Figure 6. Manual forelimb perturbation. (A) Before pressure application, (B) during pressure application for 3–5 seconds (white arrow), and (C) gradual pressure release during balance recuperation. Such exercises represent an avenue through which the clinician can dynamically stimulate neuromuscular feedback in the neurologically impaired horse.
Resistance Aids
The use of various training aids within the equine rehabilitation setting has been of recent interest, including elastic resistance bands and Pessoa lines (pessoausa.com).22-24 In human physical therapy programs, resistance band training is successfully used to improve core strength and stability.25-27 Commonly referred to as therabands (FIGURE 7), the 2-piece equine resistance band system is thought to stimulate core abdominal muscles (abdominal band) and engage hind limb muscles (hindquarter band). Recent investigation of resistance band use on horses at a trot determined that it reduced mediolateral and rotational movement throughout the thoracolumbar region.23 Additional studies investigating more long-term use and potential mechanistic pathways will help refine resistance band use in the rehabilitation setting.
Figure 7. Incorporation of various forms of resistance band systems that are commercially available, including (A) hind end (EquiCore Concepts, equicoreconcepts.com) and (B) bellyband (Eagle ProSix full body wrap, eagleprosix.com) systems. For multimodal exercise, resistance band work can be combined with (C) ground pole exercises or other various forms of exercise.

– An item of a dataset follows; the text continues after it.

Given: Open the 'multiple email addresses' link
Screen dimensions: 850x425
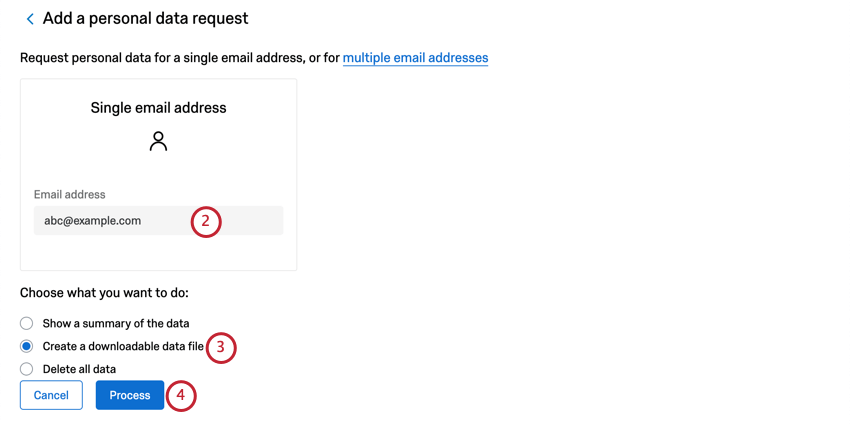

Also pertinent to rehabilitation of the back and pelvic regions is the use of training lines. Pessoa training aids have been shown to increase lumbosacral angles and thoracolumbar dorsoventral excursion when used in horses being lunged at a jog.24
Summary
Although additional studies are needed to establish specific recommendations regarding use, initial biomechanic effects for targeted rehabilitation are encouraging. However, rehabilitation of orthopedic injuries for all veterinary species remains a clinical challenge. Vigilance and regular recheck evaluations through all phases of rehabilitation remain imperative for identifying setbacks and incorporating pivots when necessary. Progression through rehabilitative phases will vary on a case-by-case basis; cases that are more difficult to manage often lag behind expectations in phases 1 or 2. Failure to respond to phase 3 rehabilitative approaches may indicate lack of suitability for certain sport intensities. Transparent communication with the client and trainer to convey expectations, case progression, and timelines remains an integral part of successfully managing professional rehabilitation cases.